**Short task 1:** Decide whether each statement below agrees with the patch excerpt, answering yes or no and quoting the words from the excerpt that decide it. (a) The patch was prepared against kernel 6.12.49. (b) The patch modifies two files. (c) In the reproduction case, the reader reads A before B.
**Short task 2:**
Answer these questions from the patch excerpt:
(a) On what date was the patch sent?
(b) Which file does the diff modify?
(c) In the reproduction case, which function increments both A and B?

**Extract provided:**
********

The issue here is simpler: two code blocks are in the wrong order due to
rebasing across some refactoring.Patch below against 6.12.49, but the
change is the same on 6.1 and 6.6 trees. (In these kernels the
cpumask_test_cpu change wasn't backported, so I don't think the extra
smp_mb check is needed)


From: Stephen Dolan <sdolan@...estreet.com>
Date: Thu, 9 Oct 2025 14:46:47 +0100
Subject: [PATCH] x86/mm: Fix check/use ordering in switch_mm_irqs_off()

To avoid racing with should_flush_tlb, setting loaded_mm to LOADED_MM_SWITCHING
must happen before reading tlb_gen.
---
 arch/x86/mm/tlb.c | 16 ++++++++--------
 1 file changed, 8 insertions(+), 8 deletions(-)

diff --git a/arch/x86/mm/tlb.c b/arch/x86/mm/tlb.c
index 8629d90fdcd9..e87ef47cfb09 100644
--- a/arch/x86/mm/tlb.c
+++ b/arch/x86/mm/tlb.c
@@ -606,6 +606,14 @@ void switch_mm_irqs_off(struct mm_struct *unused,
struct mm_struct *next,
  */
  cond_mitigation(tsk);

+ /*
+ * Indicate that CR3 is about to change. nmi_uaccess_okay()
+ * and others are sensitive to the window where mm_cpumask(),
+ * CR3 and cpu_tlbstate.loaded_mm are not all in sync.
+ */
+ this_cpu_write(cpu_tlbstate.loaded_mm, LOADED_MM_SWITCHING);
+ barrier();
+
  /*
  * Stop remote flushes for the previous mm.
  * Skip kernel threads; we never send init_mm TLB flushing IPIs,
@@ -623,14 +631,6 @@ void switch_mm_irqs_off(struct mm_struct *unused,
struct mm_struct *next,
  next_tlb_gen = atomic64_read(&next->context.tlb_gen);

  choose_new_asid(next, next_tlb_gen, &new_asid, &need_flush);
-
- /*
- * Indicate that CR3 is about to change. nmi_uaccess_okay()
- * and others are sensitive to the window where mm_cpumask(),
- * CR3 and cpu_tlbstate.loaded_mm are not all in sync.
- */
- this_cpu_write(cpu_tlbstate.loaded_mm, LOADED_MM_SWITCHING);
- barrier();
  }

  new_lam = mm_lam_cr3_mask(next);

========================>

/* Reproduction case for the bug */

#include <stdint.h>
#include <pthread.h>
#include <unistd.h>
#include <sys/types.h>
#include <sys/wait.h>
#include <sys/mman.h>

_Atomic uint64_t *A, *B;

static void writer()
{
  (*A)++;
  (*B)++;
}

static void reader()
{
  uint64_t b = *B;
  uint64_t a = *A;
  /* Since A is always incremented before B, and we read B first,
     this should never trap */
  if (a < b) __builtin_trap();
}

static void* reader_thread(void* unused)

********

**Records supplied:**
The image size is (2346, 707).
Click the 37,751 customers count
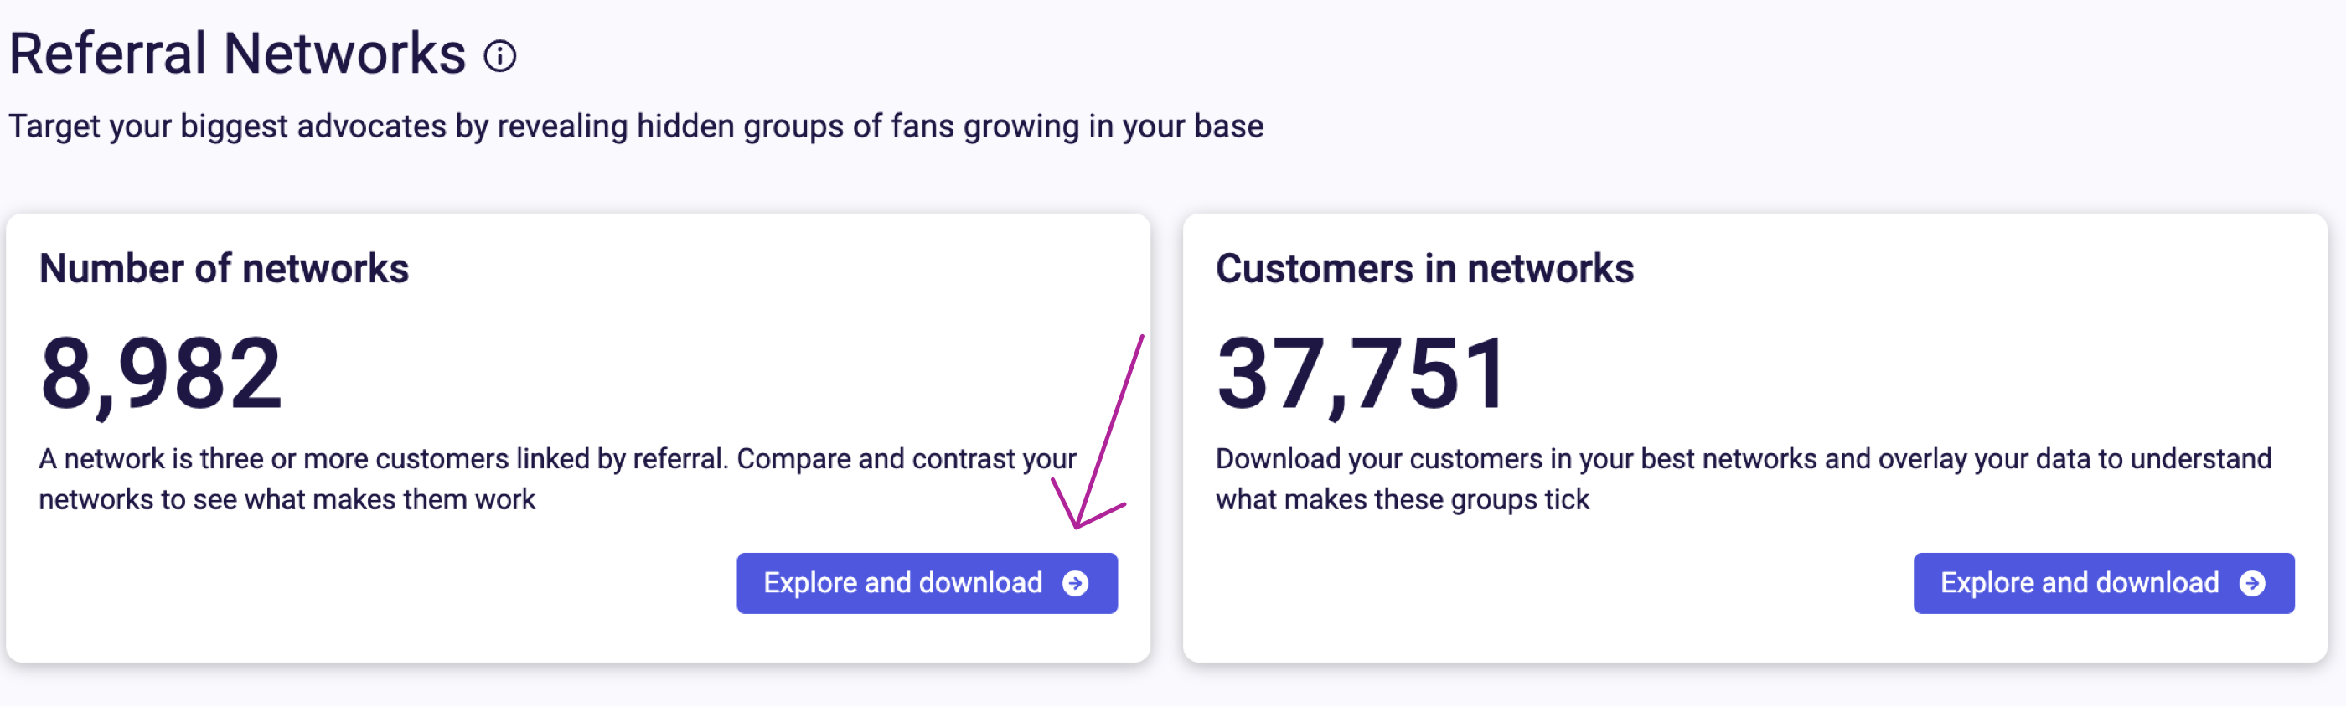tap(1362, 374)
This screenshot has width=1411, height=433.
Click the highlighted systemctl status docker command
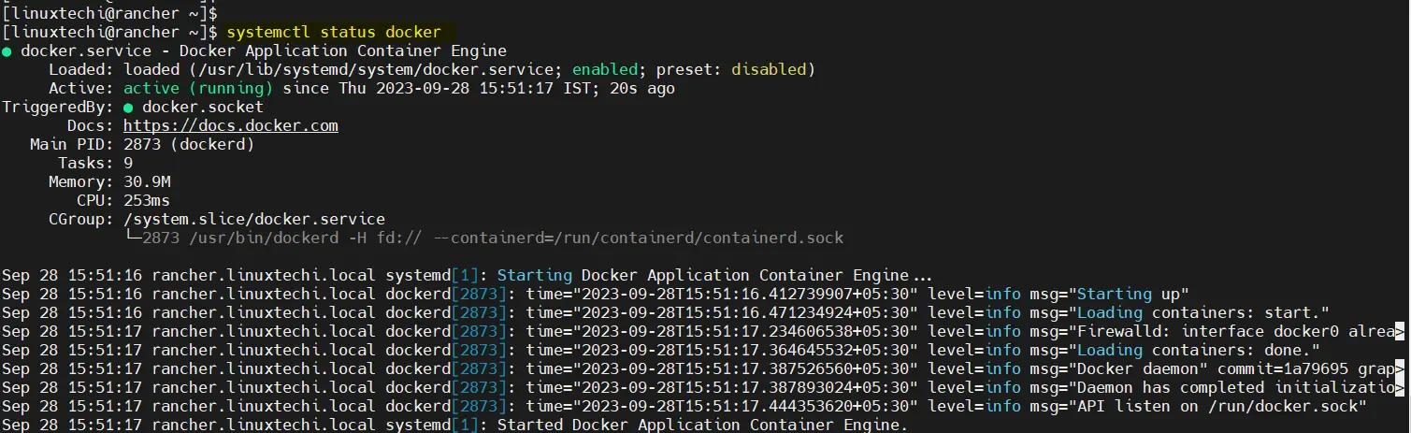(x=334, y=32)
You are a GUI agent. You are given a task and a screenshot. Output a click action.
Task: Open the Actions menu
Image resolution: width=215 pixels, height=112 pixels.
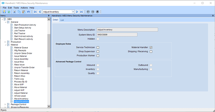(24, 8)
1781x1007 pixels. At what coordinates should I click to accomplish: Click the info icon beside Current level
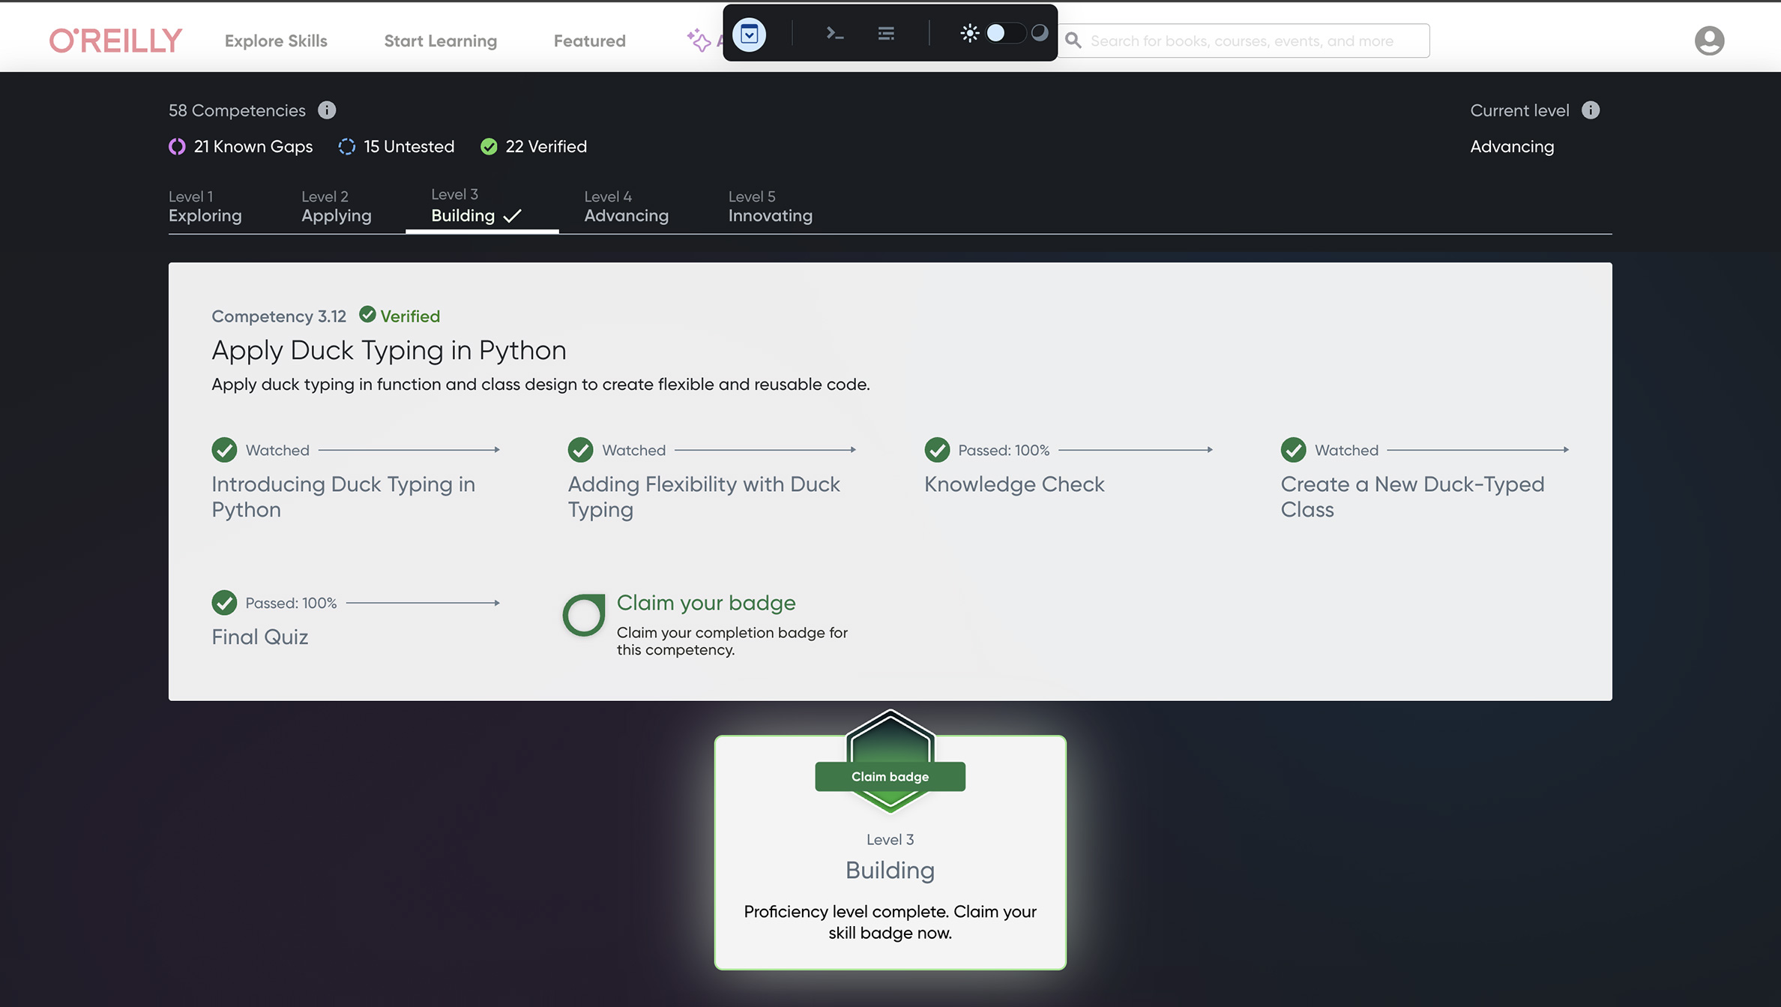tap(1591, 110)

********

**Task output 1:**
(a) Yes: "Patch below against 6.12.49"
(b) No: "1 file changed, 8 insertions(+), 8 deletions(-)"
(c) No: "we read B first"

**Task output 2:**
(a) Thu, 9 Oct 2025
(b) arch/x86/mm/tlb.c
(c) writer